The best treatment for plantar fasciitis is the combination of corticosteroid injections and training (strength training and stretching). This combined treatment is superior both in the short- and in the longterm. Plantar fasciitis corticosteroid injection combined with controlled training are recommended as first line treatment in patients with plantar fasciitis (single blinded randomized controlled study).

The classic occurrence of pain beneath the heel upon placing weight on the foot in the morning upon awakening is typically indicative.

While this may seem like a highly painful injection, this method is much gentler compared to directly piercing the heel pad with the needle. Patients typically tolerate it surprisingly well, and administering a few drops of the solution while the needle passes through the tissue produces an anesthetic effect.

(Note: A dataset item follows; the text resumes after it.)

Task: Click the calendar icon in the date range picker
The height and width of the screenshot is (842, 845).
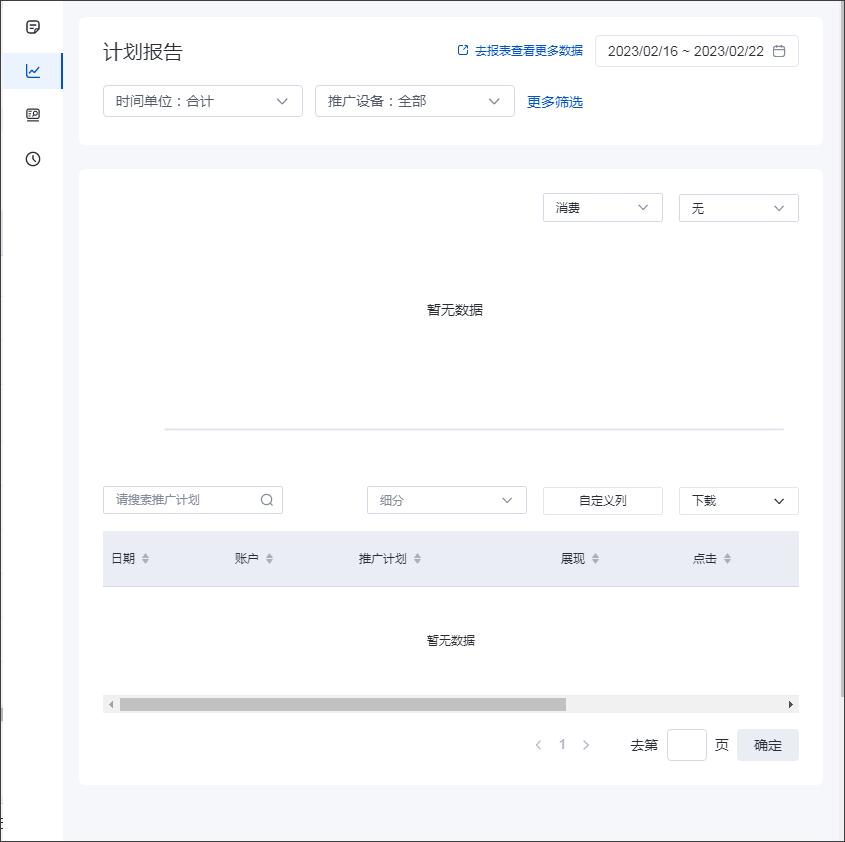Action: 783,51
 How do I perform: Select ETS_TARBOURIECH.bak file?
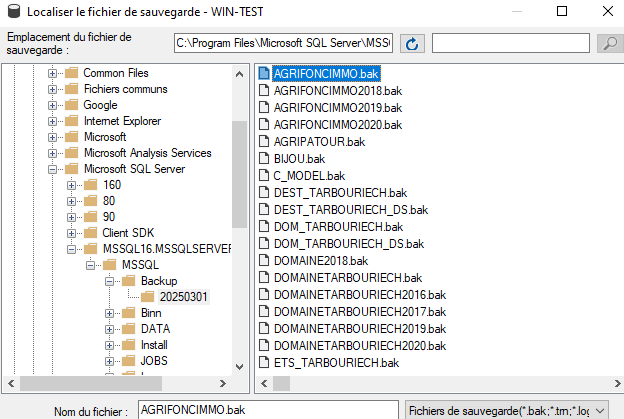coord(336,362)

Heel spurs are frequently observed on x-rays of this region and may be an unintended discovery. If this is the underlying cause, the patient experiences more pain during stationary weight-bearing. Using a pad with a hole in the center can alleviate the symptoms, but surgical intervention might be considered.

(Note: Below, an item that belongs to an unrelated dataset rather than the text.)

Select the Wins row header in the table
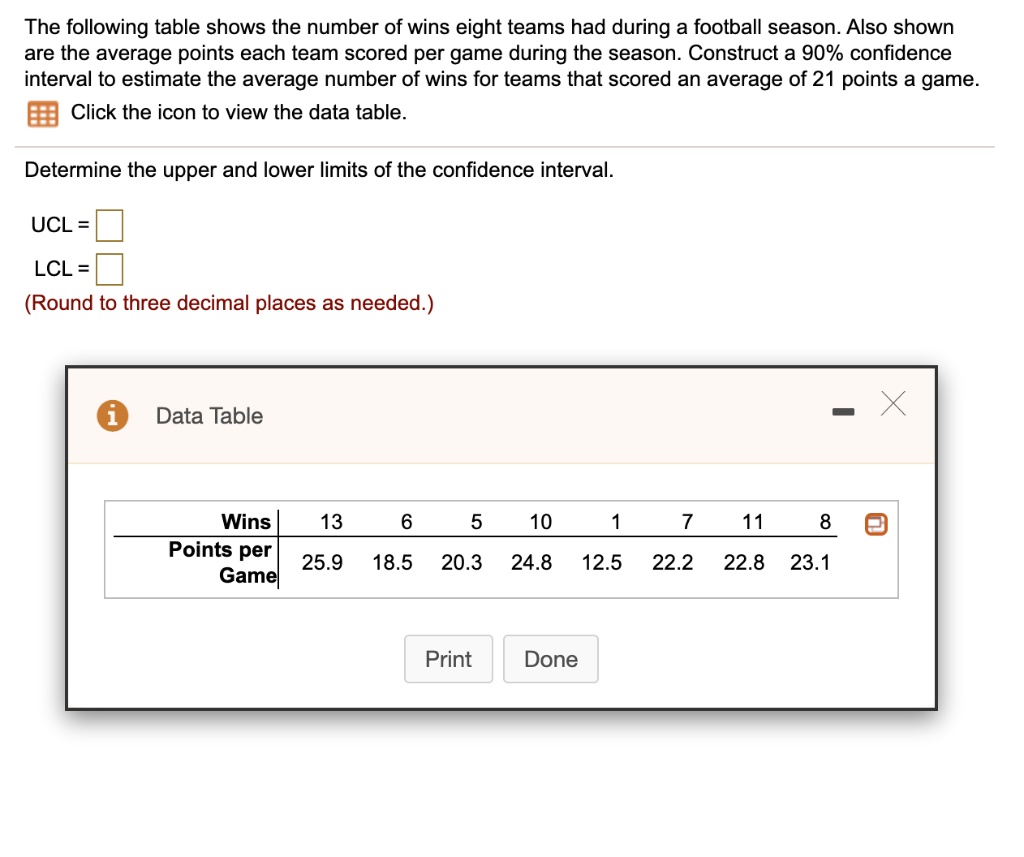 click(246, 521)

Risks associated with Plantar Fasciitis Injection may include the following:

  1. Connective tissue rupture: Steroid injections can weaken tendons, potentially leading to connective tissue rupture, similar to tendon rupture. This risk is observed for up to 14 days after the injection.
  2. Collagen necrosis: Steroids can cause collagen necrosis in tendons, which can affect their strength and integrity.
  3. Suppression of cellular metabolism and collagen synthesis: Glucocorticoids (steroids) can suppress cellular metabolism and collagen synthesis in tenocytes, which are cells responsible for tendon maintenance and repair.
  4. Suppression of proteoglycan synthesis: Steroids can also suppress proteoglycan synthesis, which is important for the extracellular matrix and collagen matrix fibrillinogenesis. Reduced proteoglycan synthesis may contribute to the risk of spontaneous rupture.
  5. Plantar fascial rupture: Complications associated with plantar fasciitis injection include plantar fascial rupture. Fascial rupture disrupts the normal function of the foot and can promote further inflammation and pain.
  6. Plantar fat pad atrophy: Steroid injections can lead to plantar fat pad atrophy, diminishing subcalcaneal cushioning. This can increase the vulnerability of the plantar fascia to injury and result in more pain.
  7. Lateral plantar nerve injury: Injection-related injuries to the lateral plantar nerve can occur as a complication of steroid injections for plantar fasciitis.
  8. Calcaneal osteomyelitis: Although uncommon, calcaneal osteomyelitis (infection of the heel bone) has been noted as a potential complication of steroid injections for plantar fasciitis.
  9. Skin burning (with iontophoresis): Iontophoresis, a method of delivering medication through the skin using electrical current, can cause burning of the underlying skin.

References & More

  1. Injection Techniques in Musculoskeletal Medicine. A Practical Manual for Clinicians In Primary And Secondary Care. Fifth Edition
  2. Johannsen FE, Herzog RB, Malmgaard-Clausen NM, Hoegberget-Kalisz M, Magnusson SP, Kjaer M. Corticosteroid injection is the best treatment in plantar fasciitis if combined with controlled training. Knee Surg Sports Traumatol Arthrosc. 2019 Jan;27(1):5-12. doi: 10.1007/s00167-018-5234-6. Epub 2018 Nov 15. PMID: 30443664.
  3. Tatli YZ, Kapasi S. The real risks of steroid injection for plantar fasciitis, with a review of conservative therapies. Curr Rev Musculoskelet Med. 2009 Mar;2(1):3-9. doi: 10.1007/s12178-008-9036-1. Epub 2008 Sep 19. PMID: 19468912; PMCID: PMC2684947.